The U.S. economy is strengthening, but its long-term sustainability is questionable, Federal Reserve Bank of Atlanta President Dennis Lockhart said Thursday in a speech on Monetary Policy and the Credit Channel.
Speaking at the annual Banking Outlook Conference in Atlanta, Lockhart said that although there are signs of a strengthening economy in recent data as well as anecdotal evidence, the 32-month-old recovery "is still getting its legs."
Looking forward, Lockhart said his assessment of the "challenges facing the unemployment gap" require "sustained, extraordinary support for what is, like it or not, a gradual process."
"The economy is generating jobs, and unemployment has come down. Still, there remain significant levels of unused and underutilized resources in the economy, especially human resources. The economy remains far from its optimal condition," said Lockhart.
"I think there's no doubt that the performance of the economy is incredibly disappointing," said Dr. Lawrence Christiano, Alfred W. Chase Professor of Economics at Northwestern University, responding to a report of the speech.
In light of continued high unemployment, Lockhart advocated for a continuation of the Fed's low interest rate policy with the goal of closing "the employment gap."
Moreover, low funding costs combined with high bank reserves have not created broad growth in loans, and due to supply and demand factors, "the interest rate sensitivity of the U.S. economy has been dampened," he said.

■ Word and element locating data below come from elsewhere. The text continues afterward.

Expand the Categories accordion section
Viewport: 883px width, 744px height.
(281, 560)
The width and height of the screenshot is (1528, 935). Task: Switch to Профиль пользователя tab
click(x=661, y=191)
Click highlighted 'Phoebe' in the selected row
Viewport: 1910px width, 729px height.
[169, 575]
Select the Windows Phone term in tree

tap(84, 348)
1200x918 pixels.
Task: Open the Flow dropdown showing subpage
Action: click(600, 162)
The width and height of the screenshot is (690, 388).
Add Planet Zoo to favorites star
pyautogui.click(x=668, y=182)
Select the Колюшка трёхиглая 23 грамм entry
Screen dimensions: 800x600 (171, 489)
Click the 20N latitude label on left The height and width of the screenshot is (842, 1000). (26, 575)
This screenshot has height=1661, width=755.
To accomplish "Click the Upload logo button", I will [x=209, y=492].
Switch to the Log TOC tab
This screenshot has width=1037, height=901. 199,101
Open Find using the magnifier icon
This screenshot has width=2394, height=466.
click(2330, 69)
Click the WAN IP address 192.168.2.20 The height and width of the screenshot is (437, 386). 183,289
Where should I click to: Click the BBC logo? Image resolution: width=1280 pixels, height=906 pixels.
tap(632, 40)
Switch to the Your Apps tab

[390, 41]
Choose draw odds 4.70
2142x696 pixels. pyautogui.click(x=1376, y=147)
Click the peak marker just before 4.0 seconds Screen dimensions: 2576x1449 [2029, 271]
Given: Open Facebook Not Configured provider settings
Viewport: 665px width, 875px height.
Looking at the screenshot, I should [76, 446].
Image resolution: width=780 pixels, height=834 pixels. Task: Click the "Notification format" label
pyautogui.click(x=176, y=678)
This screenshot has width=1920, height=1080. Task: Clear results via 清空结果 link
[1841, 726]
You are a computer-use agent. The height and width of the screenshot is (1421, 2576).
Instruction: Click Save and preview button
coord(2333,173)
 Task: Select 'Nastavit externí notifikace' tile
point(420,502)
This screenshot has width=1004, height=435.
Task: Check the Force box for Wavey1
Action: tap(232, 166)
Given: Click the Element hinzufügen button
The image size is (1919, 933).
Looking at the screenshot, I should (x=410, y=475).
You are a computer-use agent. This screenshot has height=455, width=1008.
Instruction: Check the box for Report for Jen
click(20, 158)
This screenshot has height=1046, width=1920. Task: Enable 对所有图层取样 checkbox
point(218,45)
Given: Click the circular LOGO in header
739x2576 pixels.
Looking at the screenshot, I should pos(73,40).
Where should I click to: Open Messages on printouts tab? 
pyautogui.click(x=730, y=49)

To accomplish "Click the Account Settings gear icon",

Constriction of the monetary transmission mechanism is caused by the fact that low interest rates do not currently seem to be increasing credit growth and that demand for bankable loans is not being matched despite sufficient liquidity, Lockhart asserted. The ultimate result of this is that "demand for goods and services remains subdued and the added employment that growing final demand ought to generate is slow to materialize."
However, there is debate about the Fed's policy, including a line of thought that a push to increase demand would ultimately "compromise the Fed's price stability mandate" -- i.e., its mission to contain inflation -- rather than "improve the prospects for lower unemployment," Lockhart said.
The Federal Reserve has a dual mandate under the Federal Reserve Act to maximize employment while maintaining stable prices. "Inflation is low and unemployment is high, and their legal mandate only points one direction," said Christiano, arguing that the Fed was right to focus on unemployment by keeping interest rates low.
"The number of people not working just dropped and stuck there [as opposed to the rate of unemployment]," Christiano continued. "It's incorrect to view inflation as a problem right now."
Lockhart remains cautious about expanding the Fed's balance sheet due to what he described as a "constriction of the transmission mechanism of monetary policy through credit channels."
Lockhart further expressed skepticism that an expansion of the Fed's balance sheet would provide enough benefits to outweigh "longer-term potential costs, including the risk to the Fed's medium-term inflation outlook."
In the end Lockhart's speech was not earth-shattering, as he returned to the fundamental requirements of the Fed's dual mandate. "As a policymaker, I weigh these divergent views and the policy stances they suggest by asking what policy balance will promote the most robust sustainable growth and the healthiest overall employment markets in the context of price stability."